A stranger with perfect breasts.
Who happens to be Israeli.
Readers often express surprise that I chose to write from the perspective of Sima, a much older woman. That wasn't a difficult choice: I was sick of reading fiction written by twenty-somethings about twenty-somethings (I happened to be in an MFA program at the time), and Sima's voice felt very natural to me.
Writing an Israeli woman, however, felt like a leap. And of all the many things I beat myself up on when I first started writing Sima, Timna herself may have topped the list.
Given the political situation in the Middle East, I often wondered whether what I was doing was, well, kosher. I mean: the character is Israeli—just out of the army, and waiting for her own boyfriend to finish his military service—and yet the setting is entirely divorced from any kind of political reality.
And yet, the more I wrote Timna, the less I worried.
I'd made a conscious choice to make her Israeli. Partly practical: a stranger in a strange land.
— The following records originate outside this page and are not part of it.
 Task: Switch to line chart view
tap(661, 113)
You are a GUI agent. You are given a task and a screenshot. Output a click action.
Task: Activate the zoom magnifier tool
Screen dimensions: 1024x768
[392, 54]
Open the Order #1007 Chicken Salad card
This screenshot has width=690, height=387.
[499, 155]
But I was also motivated by my own experience of American Jewish perceptions of Israel and Israelis—frankly, the sexualizing of the Israeli "other."
Long story short: follow a group of American Jewish teens on an Israeli summer tour (trust me here, there are hundreds to choose from) and you'll know what I mean.
So I stood on a bit of a soapbox when I began writing Timna. And I tried, too, to allow her to make long, nuanced speeches about Middle East politics and the relationship between the United States and Israel.
And then I got to know her. And none of the speeches felt necessary—or remotely true to who she was. Which was just a twenty-two year old who was a little lost, and a lot looking.
And it wasn't her fault, after all, if she had perfect breasts.
And then one afternoon Timna left Sima's store, where she worked as a seamstress, and got on a bus to connect to the subway to Manhattan.
And in doing so, she opened up the whole story for me.
I just had to get down from my soapbox and follow her for a bit. And it was well worth the journey.